As a Rude Boy in high school, my favorite Ska band was The Scofflaws. One of the most popular songs of their live sets was William Shatner, during which the band and the audience would run back and forth on cue, much like the characters on Star Trek would do when the Enterprise was attacked.

The song mentions a particular episode of the original series:

I really like the one where he reads the Constitution
After ending all the fighting in the future revolution

Note: The intro to the song uses a naughty word and mentions Skinheads Against Racial Prejudice

What episode is the song talking about?


1 Answer 1


"The Omega Glory". The conceit of the episode is that the Enterprise arrives at a planet where the blond-haired, light-skinned "Yangs" are brutally oppressed by the vaguely-Asiatic "Kohms." As always happens in these sorts of situations on Star Trek, the oppressed eventually rise up and overthrow their oppressors.

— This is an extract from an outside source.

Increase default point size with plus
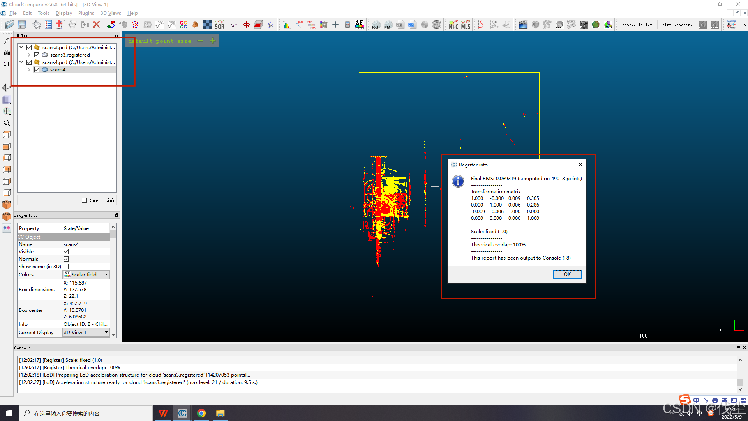This screenshot has width=748, height=421. click(x=213, y=41)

At first it looks as though the Yangs aren't going to be any better to the Kohms than the Kohms were to them. However, it transpires that the Yangs' holy document is the American Constitution1, garbled through centuries of oral tradition; Kirk recognizes the words, and ends the conflict by giving a stirring speech about equality, quoting the correct words:

Cloud: Greatest of holies. Chiefs and sons of chiefs may speak the words, but the Evil One's tongue would surely turn to fire. I will begin. You shall finish. Ee'dplebnista norkohn forkohn perfectunun.

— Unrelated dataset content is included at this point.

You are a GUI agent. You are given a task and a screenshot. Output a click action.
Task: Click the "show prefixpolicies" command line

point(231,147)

Kirk: Those words are familiar. Wait a moment.


Cloud: When you would not say the holy words, of the Ee'd Plebnista, I doubted you.

Kirk: I did not recognise those words, you said them so badly, Without meaning.

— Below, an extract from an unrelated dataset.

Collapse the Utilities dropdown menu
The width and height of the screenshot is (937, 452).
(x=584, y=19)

Elder: No! No! Only the eyes of a chief may see the Ee'd Plebnista.

Kirk: This was not written for chiefs. (general consternation) Hear me! Hear this! Among my people, we carry many such words as this from many lands, many worlds. Many are equally good and are as well respected, but wherever we have gone, no words have said this thing of importance in quite this way. Look at these three words written larger than the rest, with a special pride never written before or since. Tall words proudly saying We the People. That which you call Ee'd Plebnista was not written for the chiefs or the kings or the warriors or the rich and powerful, but for all the people! Down the centuries, you have slurred the meaning of the words, 'We, the people of the United States, in order to form a more perfect union, establish justice, ensure domestic tranquillity, provide for the common defence, promote the general welfare, and secure the blessings of liberty to ourselves and our posterity, do ordain and establish this constitution.' These words and the words that follow were not written only for the Yangs, but for the Kohms as well!

Cloud: The Kohms?

Kirk: They must apply to everyone or they mean nothing! Do you understand?

Cloud: I do not fully understand, one named Kirk. But the holy words will be obeyed. I swear it.

Star Trek Season 2 Episode 23: "The Omega Glory"

The fact that this episode ends with a Canadian waxing poetical about the cornerstone of the American political system2 is something I shall mark politely, and leave for your consideration.

1 In fact, it turns out that the whole planet is an alt-version of Earth, where the space-Russians won the space-Cold War; "Yang" is speculated in the episode to be a corruption of "Yankee" and "Kohm" a corruption of "Communist".

2 To another Canadian, as it happens.

  • Note: The Constitution begins with the words "We the people", the Declaration of Independence begins with "When in the course of human events". Two separate documents.
    – Wad Cheber
    Nov 3, 2015 at 16:16
  • @WadCheber My mistake; fixed now Nov 3, 2015 at 16:17
  • Didn't know Kirk was Canadian, thought he was from Iowa.
    – user14111
    Sep 24, 2017 at 1:21
  • 1
    Oh, you mean the actor who plays Kirk is Canadian. But it's the character, James T. Kirk, who "waxes poetic" about the Preamble to the Constitution. The actor is just doing a job for which he is lavishly compensated.